# INSTRUCTION:
Copy the following rows verbatim, beginning at the line containing "Identify the location of chart-title-line1: Vis-NIR" and ending after the line containing "I want to click on x-tick-label: 2001, so".

Stored items:
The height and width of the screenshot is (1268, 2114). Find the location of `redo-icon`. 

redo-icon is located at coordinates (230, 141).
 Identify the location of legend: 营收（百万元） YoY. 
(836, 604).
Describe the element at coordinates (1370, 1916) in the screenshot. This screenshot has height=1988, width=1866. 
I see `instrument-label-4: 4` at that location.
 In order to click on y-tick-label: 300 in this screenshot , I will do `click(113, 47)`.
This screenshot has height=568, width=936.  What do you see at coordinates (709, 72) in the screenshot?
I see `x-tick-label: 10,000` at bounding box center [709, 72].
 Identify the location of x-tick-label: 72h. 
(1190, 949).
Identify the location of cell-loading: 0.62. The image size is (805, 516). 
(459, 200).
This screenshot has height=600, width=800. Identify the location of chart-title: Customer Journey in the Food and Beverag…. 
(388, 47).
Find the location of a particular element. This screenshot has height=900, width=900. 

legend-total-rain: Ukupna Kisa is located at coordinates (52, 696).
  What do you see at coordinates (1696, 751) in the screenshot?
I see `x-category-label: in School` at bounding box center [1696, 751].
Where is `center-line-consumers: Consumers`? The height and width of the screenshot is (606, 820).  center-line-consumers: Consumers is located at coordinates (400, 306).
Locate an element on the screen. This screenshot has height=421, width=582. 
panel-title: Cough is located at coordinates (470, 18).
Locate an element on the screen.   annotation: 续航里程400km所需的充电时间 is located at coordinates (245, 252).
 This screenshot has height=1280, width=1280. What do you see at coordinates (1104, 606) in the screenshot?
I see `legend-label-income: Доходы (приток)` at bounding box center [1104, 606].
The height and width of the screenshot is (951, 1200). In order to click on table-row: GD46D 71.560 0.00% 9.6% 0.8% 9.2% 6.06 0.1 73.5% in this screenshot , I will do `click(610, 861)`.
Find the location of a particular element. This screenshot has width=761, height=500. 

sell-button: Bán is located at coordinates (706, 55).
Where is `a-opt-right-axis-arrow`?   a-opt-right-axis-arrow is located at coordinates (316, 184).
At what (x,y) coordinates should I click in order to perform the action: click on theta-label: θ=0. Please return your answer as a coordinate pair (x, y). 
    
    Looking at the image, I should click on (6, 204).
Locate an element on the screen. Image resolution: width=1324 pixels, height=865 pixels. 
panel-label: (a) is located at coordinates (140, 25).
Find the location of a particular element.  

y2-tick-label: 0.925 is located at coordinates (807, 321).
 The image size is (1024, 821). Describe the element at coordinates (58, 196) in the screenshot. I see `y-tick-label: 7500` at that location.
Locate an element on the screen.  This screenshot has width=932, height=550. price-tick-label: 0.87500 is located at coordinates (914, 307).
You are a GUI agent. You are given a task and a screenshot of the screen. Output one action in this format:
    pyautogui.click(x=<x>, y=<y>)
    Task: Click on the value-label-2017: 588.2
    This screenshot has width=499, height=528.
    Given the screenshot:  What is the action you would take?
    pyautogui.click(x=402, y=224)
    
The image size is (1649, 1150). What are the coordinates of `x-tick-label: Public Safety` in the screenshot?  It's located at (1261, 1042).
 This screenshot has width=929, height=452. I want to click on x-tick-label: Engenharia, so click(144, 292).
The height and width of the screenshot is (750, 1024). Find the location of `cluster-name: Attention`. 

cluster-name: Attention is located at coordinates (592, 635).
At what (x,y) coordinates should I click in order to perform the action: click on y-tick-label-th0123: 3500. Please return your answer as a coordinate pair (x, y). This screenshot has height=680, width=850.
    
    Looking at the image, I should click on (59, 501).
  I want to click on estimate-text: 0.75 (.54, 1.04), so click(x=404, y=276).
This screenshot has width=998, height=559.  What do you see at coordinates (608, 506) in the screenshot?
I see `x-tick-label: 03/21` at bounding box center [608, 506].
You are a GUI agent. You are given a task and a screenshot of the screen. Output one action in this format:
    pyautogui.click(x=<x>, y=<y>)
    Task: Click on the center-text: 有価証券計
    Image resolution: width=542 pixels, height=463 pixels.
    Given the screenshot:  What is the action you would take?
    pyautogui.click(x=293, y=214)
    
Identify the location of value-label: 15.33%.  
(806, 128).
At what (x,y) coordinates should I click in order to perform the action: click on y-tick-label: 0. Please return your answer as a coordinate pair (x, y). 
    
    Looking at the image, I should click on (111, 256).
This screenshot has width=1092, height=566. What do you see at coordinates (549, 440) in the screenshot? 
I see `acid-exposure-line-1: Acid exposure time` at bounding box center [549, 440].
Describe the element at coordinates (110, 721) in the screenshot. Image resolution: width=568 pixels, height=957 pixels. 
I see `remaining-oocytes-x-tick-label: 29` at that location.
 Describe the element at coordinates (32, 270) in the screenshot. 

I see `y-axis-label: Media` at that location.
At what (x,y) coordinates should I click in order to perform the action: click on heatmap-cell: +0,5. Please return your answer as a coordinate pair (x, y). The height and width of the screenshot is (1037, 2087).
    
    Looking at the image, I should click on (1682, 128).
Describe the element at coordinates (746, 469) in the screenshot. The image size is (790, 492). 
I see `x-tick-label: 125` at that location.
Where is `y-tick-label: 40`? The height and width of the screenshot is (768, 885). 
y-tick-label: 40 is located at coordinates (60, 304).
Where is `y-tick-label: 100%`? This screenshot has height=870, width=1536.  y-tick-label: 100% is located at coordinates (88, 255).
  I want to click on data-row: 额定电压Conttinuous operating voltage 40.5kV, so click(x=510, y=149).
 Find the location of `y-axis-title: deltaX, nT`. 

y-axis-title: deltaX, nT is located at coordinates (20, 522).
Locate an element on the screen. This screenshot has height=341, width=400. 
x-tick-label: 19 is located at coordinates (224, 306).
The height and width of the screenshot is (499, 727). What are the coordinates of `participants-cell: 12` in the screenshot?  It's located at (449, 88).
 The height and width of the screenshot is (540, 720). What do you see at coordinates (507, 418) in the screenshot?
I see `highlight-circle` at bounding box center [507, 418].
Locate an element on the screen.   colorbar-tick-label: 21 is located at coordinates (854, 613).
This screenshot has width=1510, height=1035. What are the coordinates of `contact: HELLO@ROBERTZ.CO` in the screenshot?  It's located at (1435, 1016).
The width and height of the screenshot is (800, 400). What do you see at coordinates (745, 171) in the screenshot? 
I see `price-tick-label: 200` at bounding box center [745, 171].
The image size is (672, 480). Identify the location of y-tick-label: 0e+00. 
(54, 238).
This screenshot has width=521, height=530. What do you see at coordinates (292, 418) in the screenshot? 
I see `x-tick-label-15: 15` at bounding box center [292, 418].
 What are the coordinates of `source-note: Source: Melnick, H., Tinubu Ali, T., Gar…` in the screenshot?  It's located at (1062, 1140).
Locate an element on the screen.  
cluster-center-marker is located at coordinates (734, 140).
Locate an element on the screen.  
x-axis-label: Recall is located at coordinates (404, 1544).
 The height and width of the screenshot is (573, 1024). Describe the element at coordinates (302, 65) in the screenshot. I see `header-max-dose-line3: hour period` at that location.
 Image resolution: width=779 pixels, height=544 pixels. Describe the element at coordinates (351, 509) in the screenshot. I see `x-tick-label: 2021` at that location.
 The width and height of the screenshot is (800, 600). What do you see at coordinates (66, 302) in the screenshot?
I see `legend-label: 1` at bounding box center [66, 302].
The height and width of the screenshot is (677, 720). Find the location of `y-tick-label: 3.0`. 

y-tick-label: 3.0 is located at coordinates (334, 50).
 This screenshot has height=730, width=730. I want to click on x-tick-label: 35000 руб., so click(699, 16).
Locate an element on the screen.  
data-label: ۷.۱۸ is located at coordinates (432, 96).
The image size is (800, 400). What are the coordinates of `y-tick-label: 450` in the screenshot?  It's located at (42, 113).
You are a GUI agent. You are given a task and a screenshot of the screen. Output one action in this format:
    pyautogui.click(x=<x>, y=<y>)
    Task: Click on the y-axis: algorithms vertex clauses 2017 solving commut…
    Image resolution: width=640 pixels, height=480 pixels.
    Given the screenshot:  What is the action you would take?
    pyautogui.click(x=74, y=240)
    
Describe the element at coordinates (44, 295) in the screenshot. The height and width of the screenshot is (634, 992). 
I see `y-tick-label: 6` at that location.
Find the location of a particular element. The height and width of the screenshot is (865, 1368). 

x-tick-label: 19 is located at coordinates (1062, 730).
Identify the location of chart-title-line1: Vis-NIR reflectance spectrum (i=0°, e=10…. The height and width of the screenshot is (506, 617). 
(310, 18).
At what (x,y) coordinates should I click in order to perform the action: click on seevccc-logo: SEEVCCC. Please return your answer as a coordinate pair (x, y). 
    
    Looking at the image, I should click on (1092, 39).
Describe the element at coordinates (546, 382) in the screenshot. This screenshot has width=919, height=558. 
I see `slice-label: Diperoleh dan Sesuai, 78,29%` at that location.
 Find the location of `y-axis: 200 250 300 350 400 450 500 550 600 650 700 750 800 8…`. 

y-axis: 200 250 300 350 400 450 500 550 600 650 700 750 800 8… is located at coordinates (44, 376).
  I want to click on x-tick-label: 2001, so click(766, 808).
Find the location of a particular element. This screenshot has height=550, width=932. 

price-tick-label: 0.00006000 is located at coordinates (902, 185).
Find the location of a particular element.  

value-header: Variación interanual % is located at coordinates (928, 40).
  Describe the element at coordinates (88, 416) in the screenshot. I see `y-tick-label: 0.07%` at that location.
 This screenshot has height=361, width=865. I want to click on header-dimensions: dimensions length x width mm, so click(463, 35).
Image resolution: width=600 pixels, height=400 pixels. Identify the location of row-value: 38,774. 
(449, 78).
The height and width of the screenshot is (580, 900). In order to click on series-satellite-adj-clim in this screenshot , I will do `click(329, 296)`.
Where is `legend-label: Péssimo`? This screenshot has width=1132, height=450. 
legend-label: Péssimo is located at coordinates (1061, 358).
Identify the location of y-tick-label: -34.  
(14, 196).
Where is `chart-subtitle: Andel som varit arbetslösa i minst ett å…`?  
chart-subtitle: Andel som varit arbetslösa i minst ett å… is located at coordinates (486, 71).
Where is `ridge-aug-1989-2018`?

# EXERCISE OUTPUT:
Identify the location of chart-title-line1: Vis-NIR reflectance spectrum (i=0°, e=10…. The height and width of the screenshot is (506, 617). 
(310, 18).
At what (x,y) coordinates should I click in order to perform the action: click on seevccc-logo: SEEVCCC. Please return your answer as a coordinate pair (x, y). 
    
    Looking at the image, I should click on (1092, 39).
Describe the element at coordinates (546, 382) in the screenshot. This screenshot has width=919, height=558. 
I see `slice-label: Diperoleh dan Sesuai, 78,29%` at that location.
 Find the location of `y-axis: 200 250 300 350 400 450 500 550 600 650 700 750 800 8…`. 

y-axis: 200 250 300 350 400 450 500 550 600 650 700 750 800 8… is located at coordinates (44, 376).
  I want to click on x-tick-label: 2001, so click(766, 808).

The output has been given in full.